The one place that confidence falters is in its audience's ability to actually play it. Portal was a game of rough edges, but that was part of its charm and to a degree, its success. When you found yourself spiraling off a 15-floor drop only to catch yourself on a tiny ledge at the last second, place a portal on a previously-unnoticed surface between two tightly-wedged barriers and slip past a chunk of the level, you wondered just who you were outsmarting: GLaDOS, or Valve itself. With Portal 2 there is almost never that ambiguity.

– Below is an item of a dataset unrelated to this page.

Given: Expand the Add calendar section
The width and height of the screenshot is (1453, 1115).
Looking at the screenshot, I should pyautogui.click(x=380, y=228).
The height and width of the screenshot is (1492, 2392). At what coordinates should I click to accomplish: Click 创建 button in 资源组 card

The most thrilling moment of the first game was discovering you weren't alone, by finding an unmarked hole in a test chamber, filled with graffiti and mementos from previous Aperture testers. In Portal 2, you find the evidence not of GLaDOS' past victims, but of Valve's playtesters. Those moments, the dark escape routes and rough edges, have been found, identified, sanded down, literally painted over in bright white, then lit with blinking track lighting. In Portal 2, you're never alone, and you always know the way out. You are playing Valve's story the way Valve wants you to play it, walking down a guided path carved and honed by hundreds of playtesters before you.

Fortunately, that path is filled with some of the most creative and entertaining ideas a game (especially a sequel) has shown in years, so for me it's worth ignoring the echoes of playtesters past and the sanded whitewalled surfaces, to enjoy the ride.
Jake Rodkin


Atom Zombie Smasher
Blendo Games, PC/Mac/Linux
Blendo Games' four released titles--Gravity Bone, Air Forte, Flotilla, and now Atom Zombie Smasher--have almost nothing in common as gameplay experiences. That's impressive enough for any developer, and moreso for a one-man team. It's all the better that what they do share is creator Brendon Chung's just-quirky-enough low-fi aesthetic. They exist on a practically uninhabited band of the indie spectrum, a rough-edged surf-rock DIY enclave that eschews the rehashed retro or cloying Gondryesque preciousness that many less confident small-scale projects adopt.

So, Atom Zombie Smasher. It's got some tower defense in it--but like everything else Blendo puts out, it's utterly atypical. Zombie hordes governed by simple procedural routines creep into the edges of an urban district populated by panicking hordes you must protect with heavy ordnance and airlift to safety--as they are infected at exponentially rising rates. In between, you plot your next move in a war room shownig the scale of the zombie incursion. It's utterly simple to grasp but demonic in its rigor.

This is a game that expects you to fail many times before you eventually stave off genocide. And why not? Shouldn't apocalyptic events be apocalyptic? Why should there be any guarantees? Once you have run yourself through Atom Zombie Smasher's unyielding gauntlet and come out battle-hardened and numb, the victory will be so much sweeter.
Chris Remo


SpaceChem
Zachtronics Industries, PC/Mac/Linux/iPad
If you enjoy feeling intelligent, but you don't mind also admitting you're a total goddamned idiot, you should definitely record episodes of Idle Thumbs play SpaceChem.

Unlike most 2D puzzle games, SpaceChem isn't arbitrarily composed of colored blocks or gems or unicorns. Its premise is that you are building automated assembly lines that operate at the submolecular level to piece together given compounds out of individual atoms. The ways the atoms are allowed to bond are governed by the actual rules of physics.

SpaceChem consists of a series of challenges which slowly increase in difficulty as new mechanics are bolted on. From a gameplay standpoint, the science layer may as well be arbitrary, but it helps lend the whole affair a level of groundedness (despite the fictional context) that video games almost never bother attempting, and I found it even smooths the learning curve a bit--the mechanics feel true.

The real value here, though, comes from the sensation you experience when you have managed to set up multiple reactors working in clockwork concert to assemble, deassemble, and reassemble several different kinds of molecules and deliver your output to their waiting receptacles. So pleased was I with a few of my solutions (and there is never just one solution) that for the first time I took advantage of a game's publish-to-YouTube feature to show off my handiwork. Nobody cared, of course, but that didn't diminish my pride.